Moreover, Berko et al. assessed the effect of moderate exercise on the PT. Their study showed that PT softness was higher in young subjects and those engaging in moderate physical activity. Gulledge et al. performed an SWE study of healing PT following ACLR. Their findings suggested that there was an association between the mechanical properties of the PT and the post-surgery time in both affected and contralateral limbs after ACLR. Furthermore, Akkaya et al. reported elastography results of the PT in patients who underwent ACLR using patellar bone tendon-bone autograft. Their results revealed that PT on the operated sides seemed to thicken and shorten with decreased strain ratios at the donor side compared to the healthy side at an average of two years of follow-up. According to the last two studies performed, we think that the SWE measurements on the operated PT can only detect gross alterations.
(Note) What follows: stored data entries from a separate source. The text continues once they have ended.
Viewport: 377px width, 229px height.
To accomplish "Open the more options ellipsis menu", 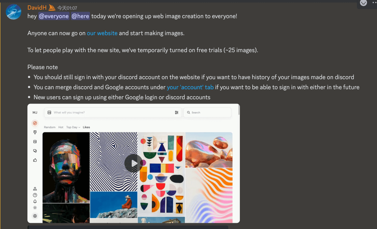I will pyautogui.click(x=374, y=2).
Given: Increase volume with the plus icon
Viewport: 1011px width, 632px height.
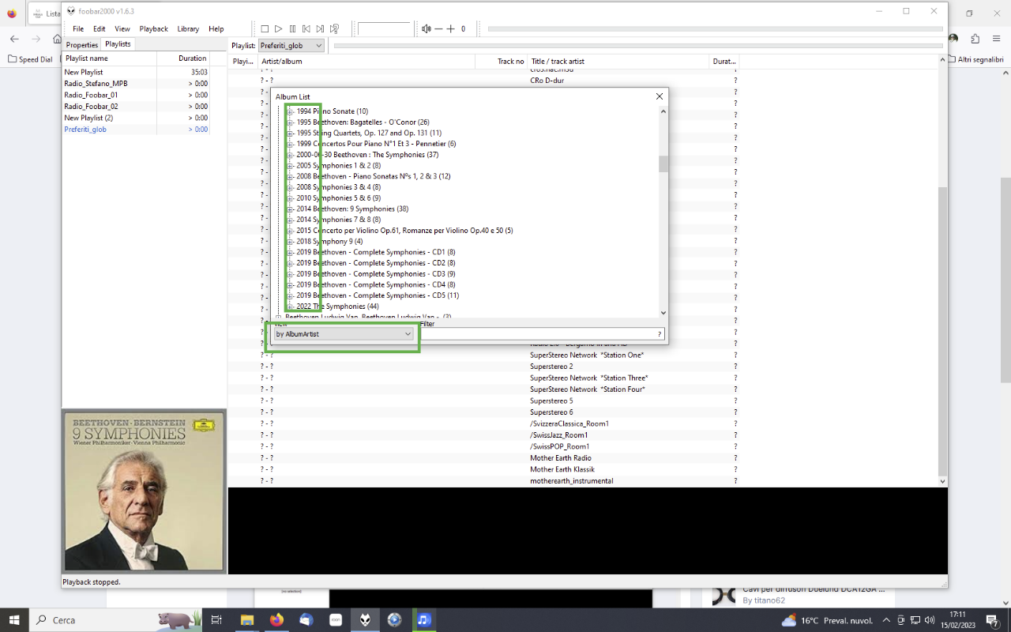Looking at the screenshot, I should pos(451,29).
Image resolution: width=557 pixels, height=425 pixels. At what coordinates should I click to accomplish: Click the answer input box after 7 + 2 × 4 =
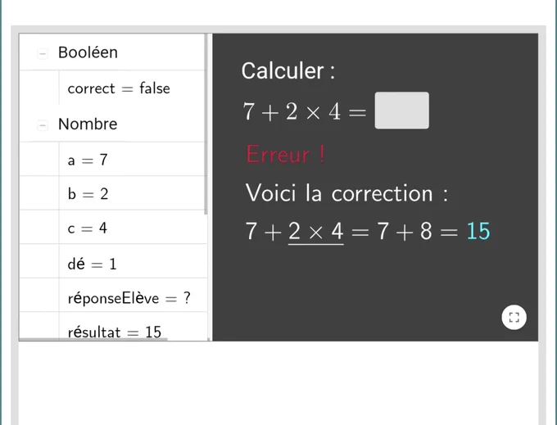click(401, 111)
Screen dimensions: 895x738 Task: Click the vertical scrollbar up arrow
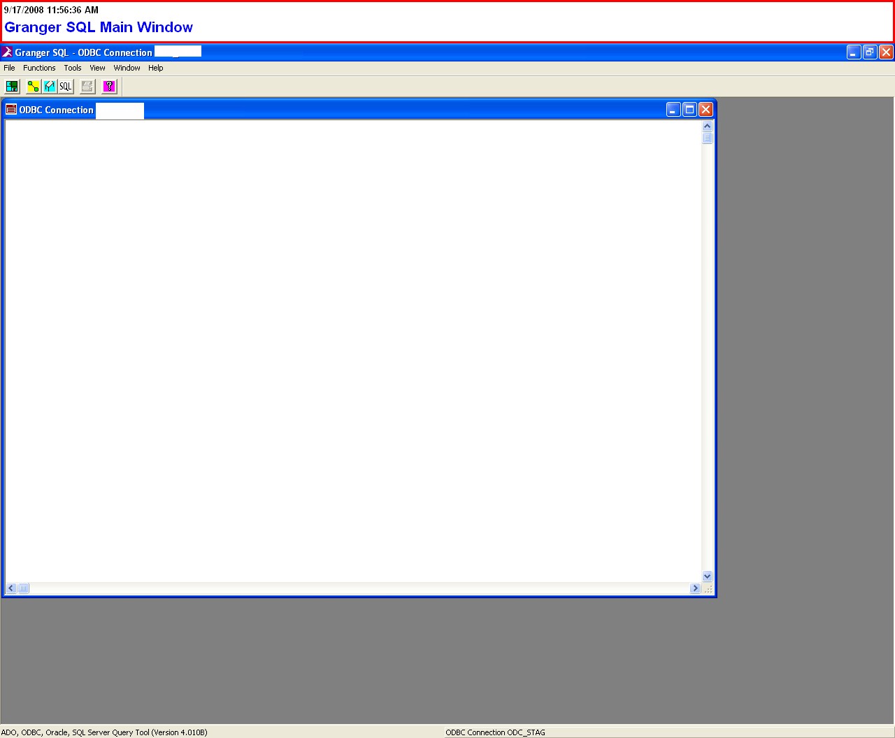(x=707, y=126)
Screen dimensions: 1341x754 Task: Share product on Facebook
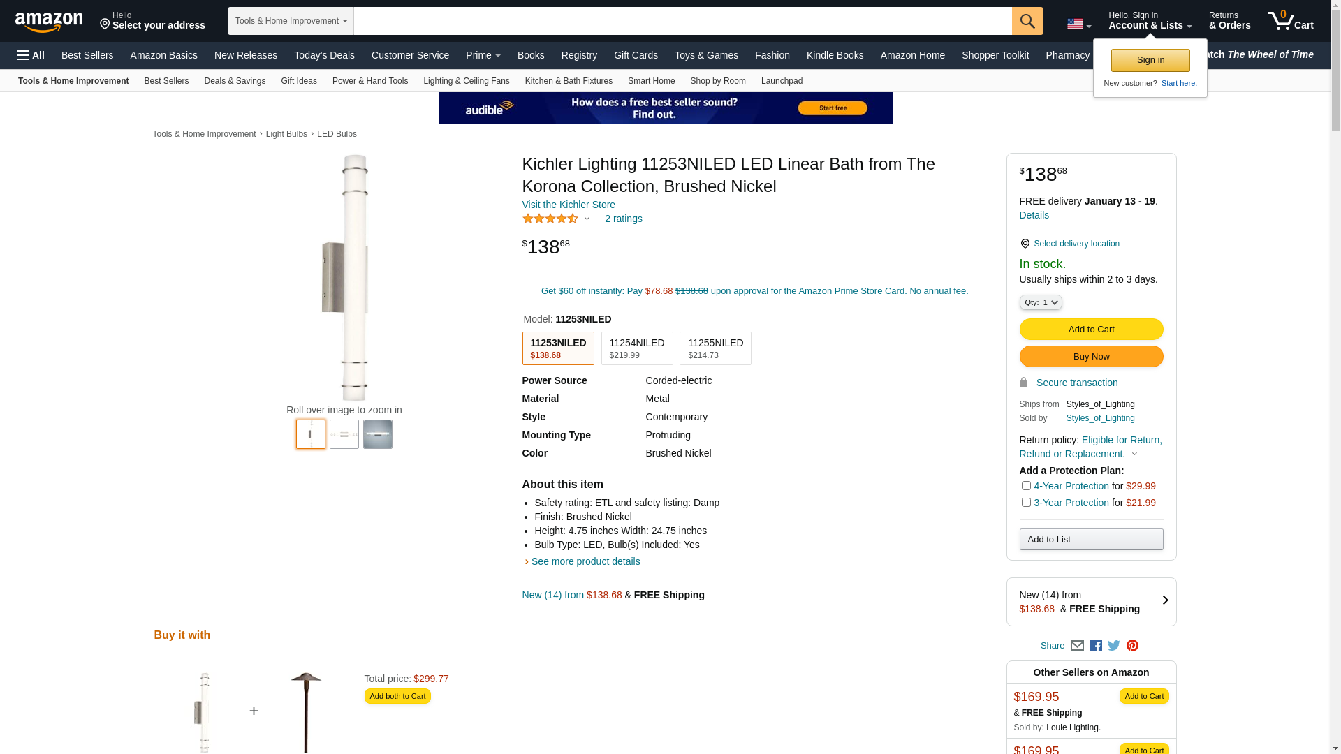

There were several limitations associated with the present study. The most important one is that due to the suboptimal reliability of SWE to adjacent bones, only the middle portion of the PT was measured for the comparison of both groups. That suboptimal realibility may affected our study, thus the current disadvantages of the SWE method may have also been reflected in our study as well. We assumed that the studies in the literature have contradictory results regarding the measurements performed in the middle part of the PT, and randomized controlled trials are needed to justify the choice of a single ROI in the middle of the tendon being adequate to represent the characteristics of the entire tendon. In cross sectional studies as ours, it was impossible to certainly know whether or how elasticity changed over time in any of the patients. It may have changed over a certain time and then been equalized. Consequently, a longitudinal study is necessary to determine how elasticity changes over time. The small sample size was another limitation of our study.
In conclusion, improved knowledge on the collagen response of the human tendon against loading, unloading, strengthening, and overuse would guide us in exercise and rehabilitation regimens. There was no significant difference detected with the SWE method in the characteristics properties of the PT. Future studies should focus on tendon biopsy and biochemical analyses for the identification of possible changes in the internal structure of the tendon due to collagen synthesis. It is essential to clarify any difference in the collagen response of PT to ACLR with hamstring tendons.
Citation: Alp NB, Akdağ G, Macunluoğlu AC, Uzunlulu N, Kaleli T. Evaluation of patellar tendon with shear wave elastography after anterior cruciate ligament reconstruction using hamstring tendons. Jt Dis Relat Surg 2020;31(1):137-142.
The authors declared no conflicts of interest with respect to the authorship and/or publication of this article.
The authors received no financial support for the research and/or authorship of this article.